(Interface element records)
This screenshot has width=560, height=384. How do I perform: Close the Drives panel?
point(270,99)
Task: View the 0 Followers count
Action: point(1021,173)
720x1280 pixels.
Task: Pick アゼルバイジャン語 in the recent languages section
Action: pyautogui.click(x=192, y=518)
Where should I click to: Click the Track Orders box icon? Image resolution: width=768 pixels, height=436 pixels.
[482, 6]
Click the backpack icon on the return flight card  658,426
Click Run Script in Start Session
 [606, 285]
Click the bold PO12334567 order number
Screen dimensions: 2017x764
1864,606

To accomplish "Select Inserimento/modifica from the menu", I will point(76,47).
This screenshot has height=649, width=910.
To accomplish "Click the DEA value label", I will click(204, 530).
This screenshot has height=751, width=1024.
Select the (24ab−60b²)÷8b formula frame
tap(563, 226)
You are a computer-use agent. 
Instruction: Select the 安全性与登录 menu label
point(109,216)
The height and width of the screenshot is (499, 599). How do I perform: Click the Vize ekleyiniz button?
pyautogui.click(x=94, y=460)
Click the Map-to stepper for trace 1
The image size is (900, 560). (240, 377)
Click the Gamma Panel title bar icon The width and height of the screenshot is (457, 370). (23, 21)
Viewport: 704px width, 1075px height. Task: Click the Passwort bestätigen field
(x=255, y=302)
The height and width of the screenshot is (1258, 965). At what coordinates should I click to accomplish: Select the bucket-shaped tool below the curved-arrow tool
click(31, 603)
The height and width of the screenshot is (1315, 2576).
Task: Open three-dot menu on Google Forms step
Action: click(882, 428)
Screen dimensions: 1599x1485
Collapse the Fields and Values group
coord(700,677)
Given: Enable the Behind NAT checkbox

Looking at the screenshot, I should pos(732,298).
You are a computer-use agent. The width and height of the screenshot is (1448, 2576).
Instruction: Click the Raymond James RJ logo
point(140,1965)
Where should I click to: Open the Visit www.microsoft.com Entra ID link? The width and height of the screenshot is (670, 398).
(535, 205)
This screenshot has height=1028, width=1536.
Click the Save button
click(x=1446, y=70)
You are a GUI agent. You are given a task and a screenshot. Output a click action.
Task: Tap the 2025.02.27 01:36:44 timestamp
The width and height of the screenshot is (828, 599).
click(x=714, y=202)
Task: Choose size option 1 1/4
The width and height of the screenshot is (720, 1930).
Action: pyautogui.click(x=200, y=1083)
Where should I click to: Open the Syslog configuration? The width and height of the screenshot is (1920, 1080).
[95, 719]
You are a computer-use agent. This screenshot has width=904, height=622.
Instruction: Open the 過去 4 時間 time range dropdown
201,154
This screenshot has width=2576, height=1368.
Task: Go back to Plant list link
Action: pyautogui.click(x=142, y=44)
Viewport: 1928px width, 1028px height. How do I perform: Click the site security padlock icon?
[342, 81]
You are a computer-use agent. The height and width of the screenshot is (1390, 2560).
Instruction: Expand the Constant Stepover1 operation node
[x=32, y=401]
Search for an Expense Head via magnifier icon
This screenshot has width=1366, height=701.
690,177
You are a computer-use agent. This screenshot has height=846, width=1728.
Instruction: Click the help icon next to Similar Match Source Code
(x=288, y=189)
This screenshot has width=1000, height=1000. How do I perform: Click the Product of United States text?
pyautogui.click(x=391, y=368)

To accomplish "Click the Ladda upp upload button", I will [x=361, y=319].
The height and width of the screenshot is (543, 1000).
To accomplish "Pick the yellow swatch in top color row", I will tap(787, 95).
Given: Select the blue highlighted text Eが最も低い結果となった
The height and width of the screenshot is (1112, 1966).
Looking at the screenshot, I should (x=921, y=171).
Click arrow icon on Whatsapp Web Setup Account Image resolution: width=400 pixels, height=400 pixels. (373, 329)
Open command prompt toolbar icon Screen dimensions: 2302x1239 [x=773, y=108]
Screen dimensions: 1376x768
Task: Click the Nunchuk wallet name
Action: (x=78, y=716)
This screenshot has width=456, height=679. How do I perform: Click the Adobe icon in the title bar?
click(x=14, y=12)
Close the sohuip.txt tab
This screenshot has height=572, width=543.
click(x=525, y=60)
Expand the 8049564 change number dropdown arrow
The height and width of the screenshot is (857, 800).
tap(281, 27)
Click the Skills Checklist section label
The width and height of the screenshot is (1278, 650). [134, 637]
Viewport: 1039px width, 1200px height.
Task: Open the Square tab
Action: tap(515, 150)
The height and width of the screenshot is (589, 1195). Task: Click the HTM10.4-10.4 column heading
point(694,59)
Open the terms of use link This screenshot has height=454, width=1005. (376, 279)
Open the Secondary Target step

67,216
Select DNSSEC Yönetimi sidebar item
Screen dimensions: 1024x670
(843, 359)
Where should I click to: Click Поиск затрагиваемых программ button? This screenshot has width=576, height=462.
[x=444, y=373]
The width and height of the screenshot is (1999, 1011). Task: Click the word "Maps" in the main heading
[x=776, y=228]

| The exercise |
Rewrite every row shown above, substituting "Where do I click to" for each occurrence of "Where should I click to" and leaving all other text as it is.

| Task solution |
This screenshot has width=560, height=384. How do I perform: Close the Drives panel?
point(270,99)
Task: View the 0 Followers count
Action: point(1021,173)
720x1280 pixels.
Task: Pick アゼルバイジャン語 in the recent languages section
Action: pyautogui.click(x=192, y=518)
Where do I click to: Click the Track Orders box icon? Image resolution: width=768 pixels, height=436 pixels.
[482, 6]
Click the backpack icon on the return flight card  658,426
Click Run Script in Start Session
 [606, 285]
Click the bold PO12334567 order number
Screen dimensions: 2017x764
1864,606

To accomplish "Select Inserimento/modifica from the menu", I will point(76,47).
This screenshot has height=649, width=910.
To accomplish "Click the DEA value label", I will click(204, 530).
This screenshot has height=751, width=1024.
Select the (24ab−60b²)÷8b formula frame
tap(563, 226)
You are a computer-use agent. 
Instruction: Select the 安全性与登录 menu label
point(109,216)
The height and width of the screenshot is (499, 599). How do I perform: Click the Vize ekleyiniz button?
pyautogui.click(x=94, y=460)
Click the Map-to stepper for trace 1
The image size is (900, 560). (240, 377)
Click the Gamma Panel title bar icon The width and height of the screenshot is (457, 370). (23, 21)
Viewport: 704px width, 1075px height. Task: Click the Passwort bestätigen field
(x=255, y=302)
The height and width of the screenshot is (1258, 965). At what coordinates should I click to accomplish: Select the bucket-shaped tool below the curved-arrow tool
click(31, 603)
The height and width of the screenshot is (1315, 2576).
Task: Open three-dot menu on Google Forms step
Action: click(882, 428)
Screen dimensions: 1599x1485
Collapse the Fields and Values group
coord(700,677)
Given: Enable the Behind NAT checkbox

Looking at the screenshot, I should pos(732,298).
You are a computer-use agent. The width and height of the screenshot is (1448, 2576).
Instruction: Click the Raymond James RJ logo
point(140,1965)
Where do I click to: Open the Visit www.microsoft.com Entra ID link? The width and height of the screenshot is (670, 398).
(535, 205)
This screenshot has height=1028, width=1536.
Click the Save button
click(x=1446, y=70)
You are a GUI agent. You are given a task and a screenshot. Output a click action.
Task: Tap the 2025.02.27 01:36:44 timestamp
The width and height of the screenshot is (828, 599).
click(x=714, y=202)
Task: Choose size option 1 1/4
The width and height of the screenshot is (720, 1930).
Action: pyautogui.click(x=200, y=1083)
Where do I click to: Open the Syslog configuration? The width and height of the screenshot is (1920, 1080).
[95, 719]
You are a computer-use agent. This screenshot has width=904, height=622.
Instruction: Open the 過去 4 時間 time range dropdown
201,154
This screenshot has width=2576, height=1368.
Task: Go back to Plant list link
Action: pyautogui.click(x=142, y=44)
Viewport: 1928px width, 1028px height. How do I perform: Click the site security padlock icon?
[342, 81]
You are a computer-use agent. The height and width of the screenshot is (1390, 2560).
Instruction: Expand the Constant Stepover1 operation node
[x=32, y=401]
Search for an Expense Head via magnifier icon
This screenshot has width=1366, height=701.
690,177
You are a computer-use agent. This screenshot has height=846, width=1728.
Instruction: Click the help icon next to Similar Match Source Code
(x=288, y=189)
This screenshot has width=1000, height=1000. How do I perform: Click the Product of United States text?
pyautogui.click(x=391, y=368)

To accomplish "Click the Ladda upp upload button", I will [x=361, y=319].
The height and width of the screenshot is (543, 1000).
To accomplish "Pick the yellow swatch in top color row", I will tap(787, 95).
Given: Select the blue highlighted text Eが最も低い結果となった
The height and width of the screenshot is (1112, 1966).
Looking at the screenshot, I should (x=921, y=171).
Click arrow icon on Whatsapp Web Setup Account Image resolution: width=400 pixels, height=400 pixels. (373, 329)
Open command prompt toolbar icon Screen dimensions: 2302x1239 [x=773, y=108]
Screen dimensions: 1376x768
Task: Click the Nunchuk wallet name
Action: (x=78, y=716)
This screenshot has width=456, height=679. How do I perform: Click the Adobe icon in the title bar?
click(x=14, y=12)
Close the sohuip.txt tab
This screenshot has height=572, width=543.
click(x=525, y=60)
Expand the 8049564 change number dropdown arrow
The height and width of the screenshot is (857, 800).
tap(281, 27)
Click the Skills Checklist section label
The width and height of the screenshot is (1278, 650). [134, 637]
Viewport: 1039px width, 1200px height.
Task: Open the Square tab
Action: tap(515, 150)
The height and width of the screenshot is (589, 1195). Task: Click the HTM10.4-10.4 column heading
point(694,59)
Open the terms of use link This screenshot has height=454, width=1005. (376, 279)
Open the Secondary Target step

67,216
Select DNSSEC Yönetimi sidebar item
Screen dimensions: 1024x670
(843, 359)
Where do I click to: Click Поиск затрагиваемых программ button? This screenshot has width=576, height=462.
[x=444, y=373]
The width and height of the screenshot is (1999, 1011). Task: Click the word "Maps" in the main heading
[x=776, y=228]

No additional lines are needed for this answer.